(Element and text location data)
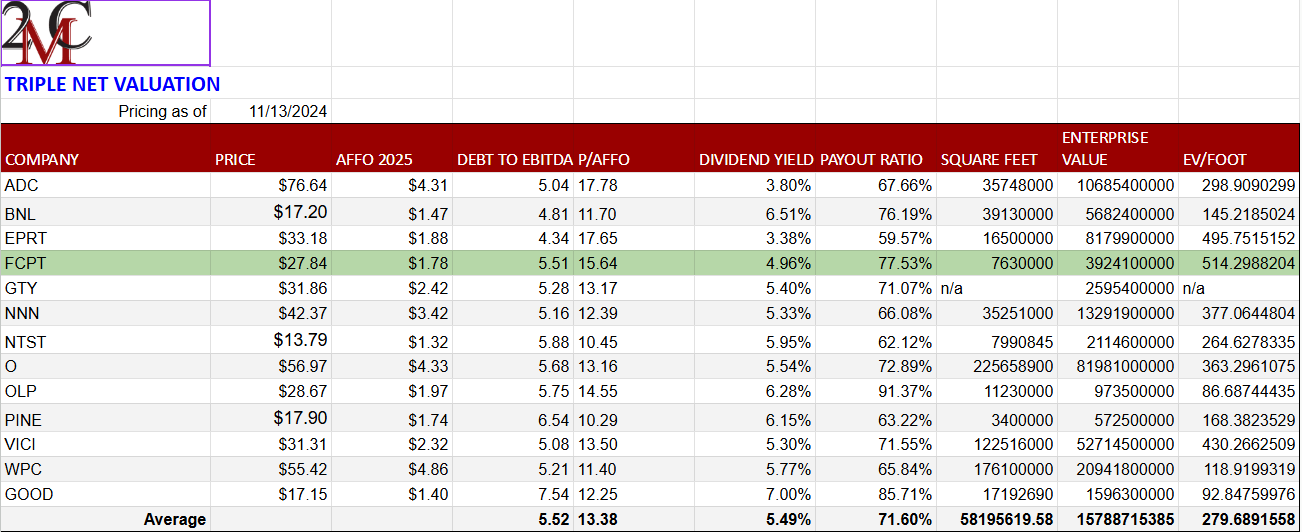Click the ENTERPRISE VALUE header cell
This screenshot has width=1302, height=532.
point(1105,148)
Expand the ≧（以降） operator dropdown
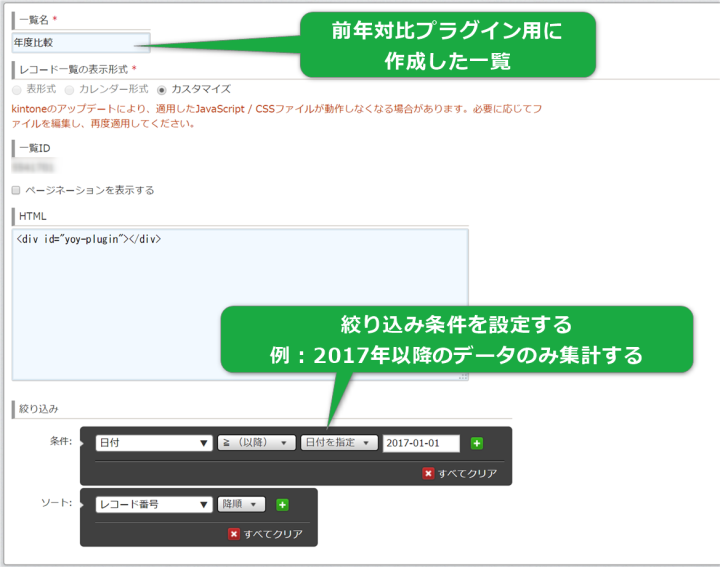This screenshot has height=567, width=720. 256,443
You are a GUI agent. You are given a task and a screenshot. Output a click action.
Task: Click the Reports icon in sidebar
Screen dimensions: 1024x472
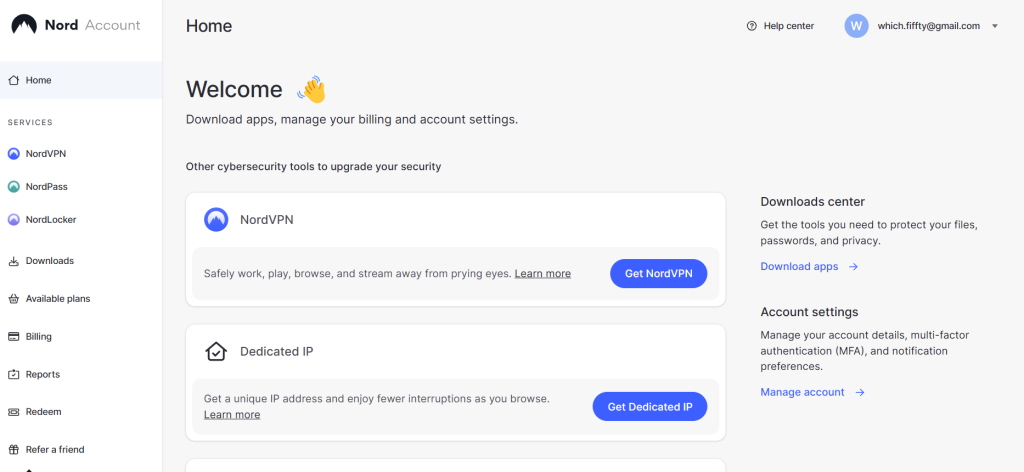click(14, 375)
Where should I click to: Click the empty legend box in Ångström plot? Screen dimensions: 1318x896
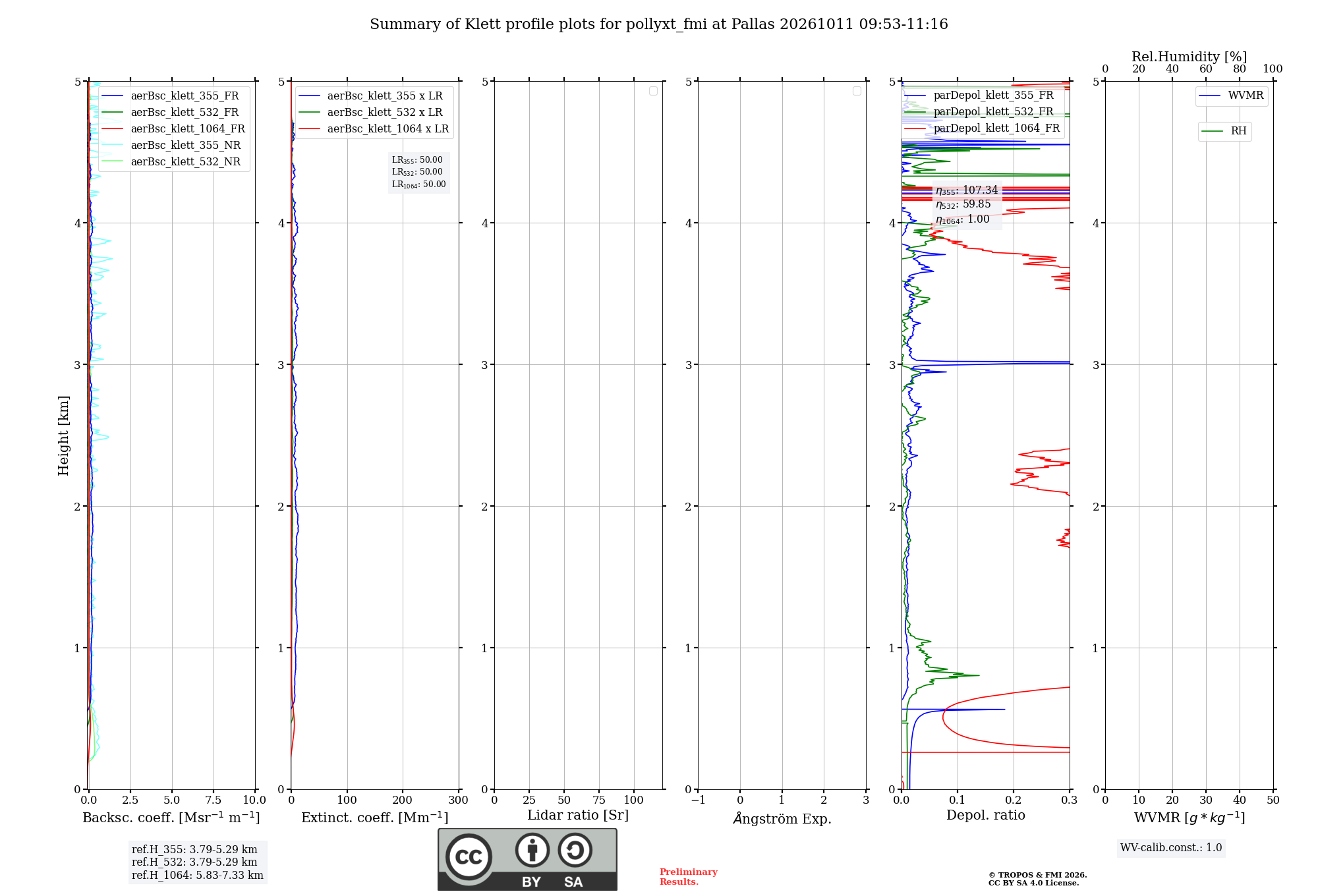click(x=857, y=91)
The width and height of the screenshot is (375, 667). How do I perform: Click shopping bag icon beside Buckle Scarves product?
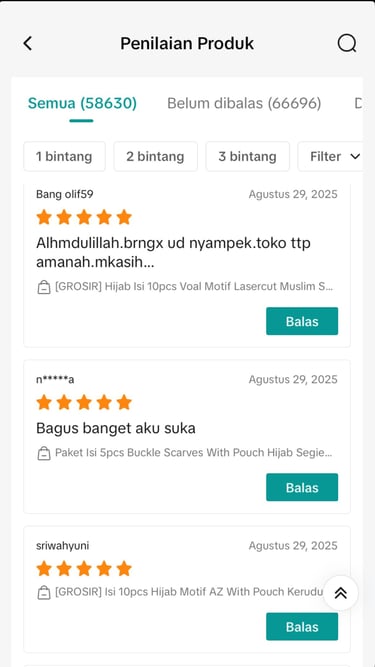tap(43, 453)
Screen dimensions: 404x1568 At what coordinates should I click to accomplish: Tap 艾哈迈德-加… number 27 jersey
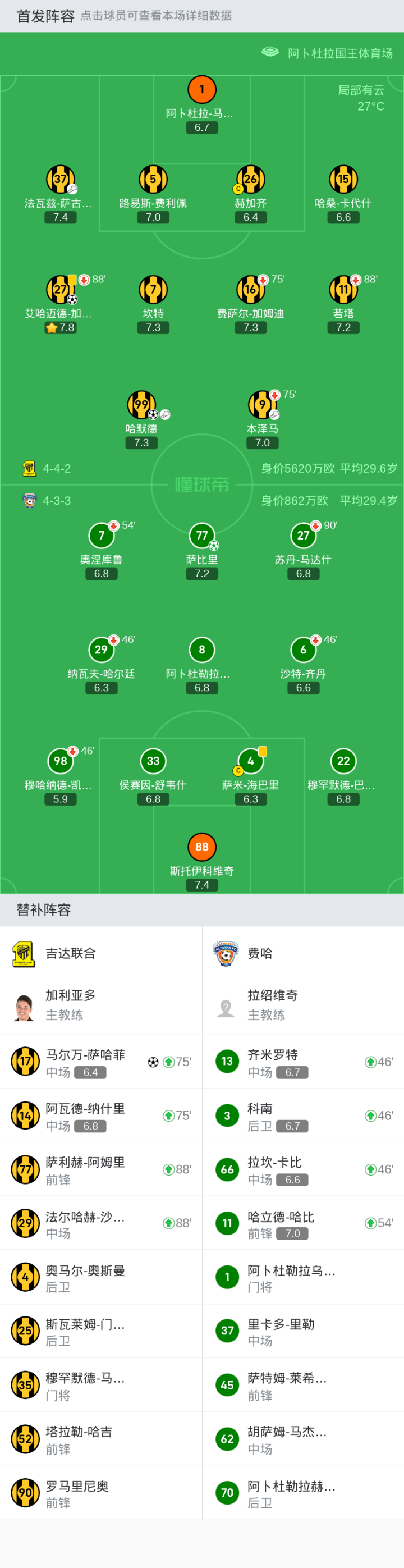click(60, 290)
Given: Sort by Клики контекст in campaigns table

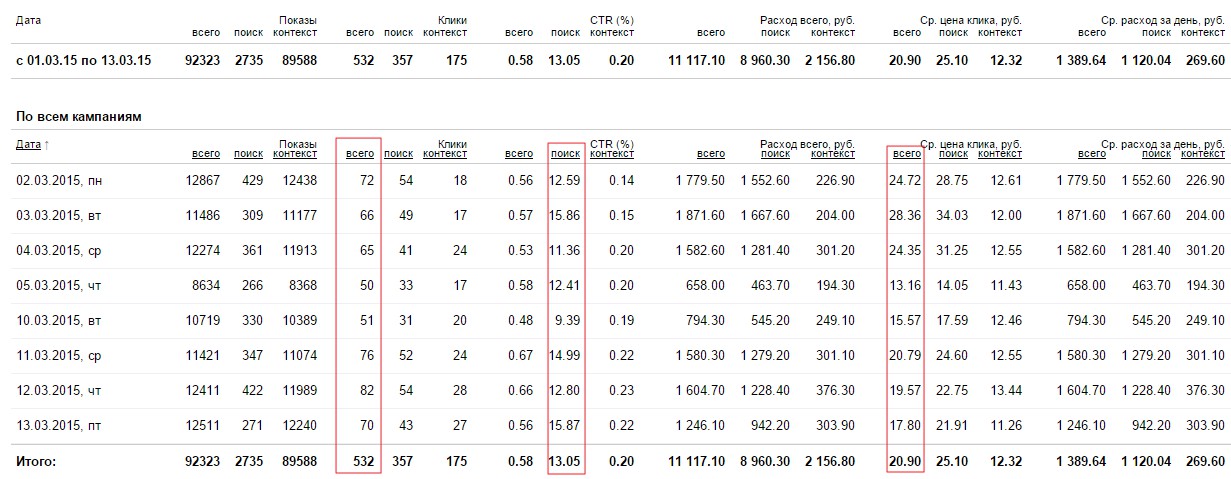Looking at the screenshot, I should point(444,154).
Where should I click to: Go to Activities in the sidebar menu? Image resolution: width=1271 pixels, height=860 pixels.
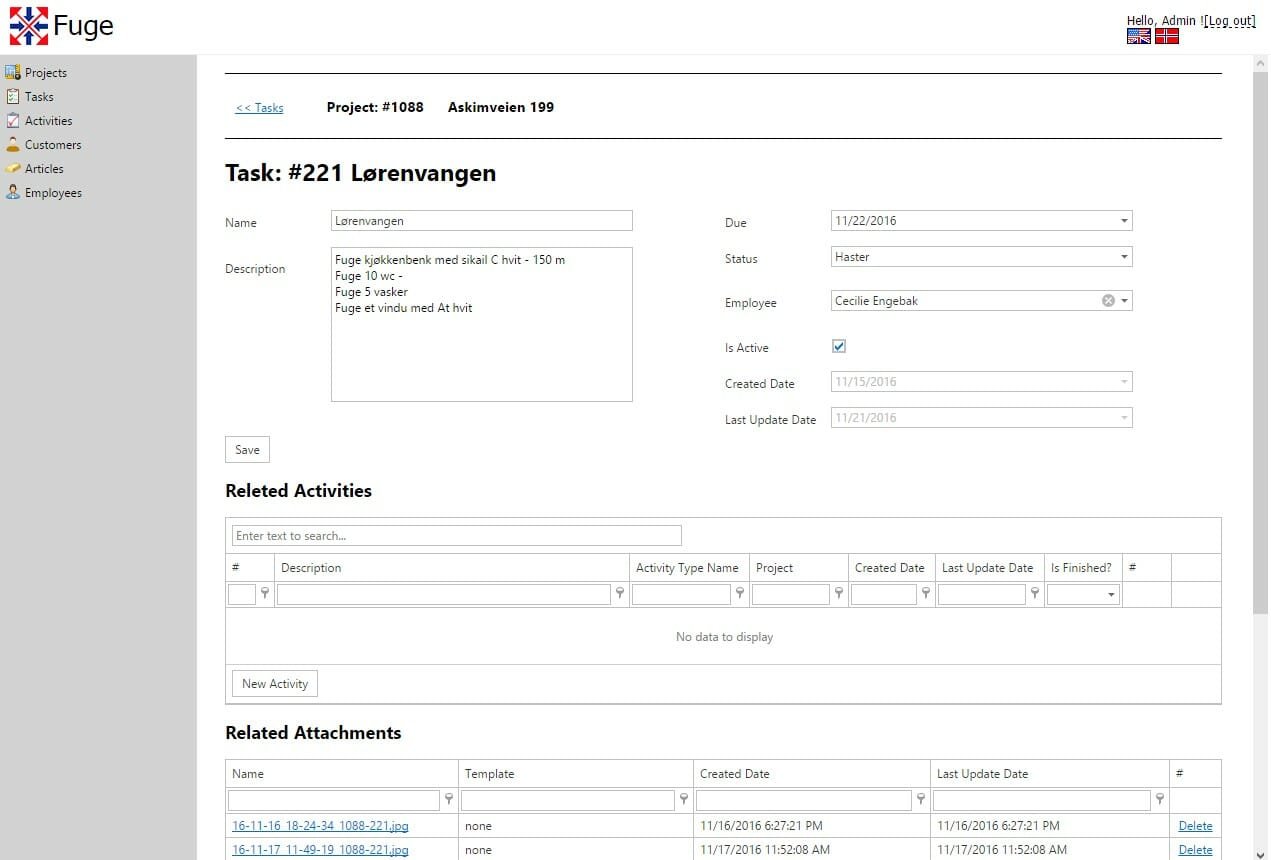point(48,121)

▶ [Do this]:
Transcribe the lines from the line containing "Screen dimensions: 404x1568" to the line containing "Looking at the", inclusive, exactly as they stand. Omit the pictures.

▶ [Reply to the task]:
Screen dimensions: 404x1568 At what coordinates should I click to accomplish: Tap 艾哈迈德-加… number 27 jersey
click(60, 290)
Given: Sort by Клики контекст in campaigns table

Looking at the screenshot, I should point(444,154).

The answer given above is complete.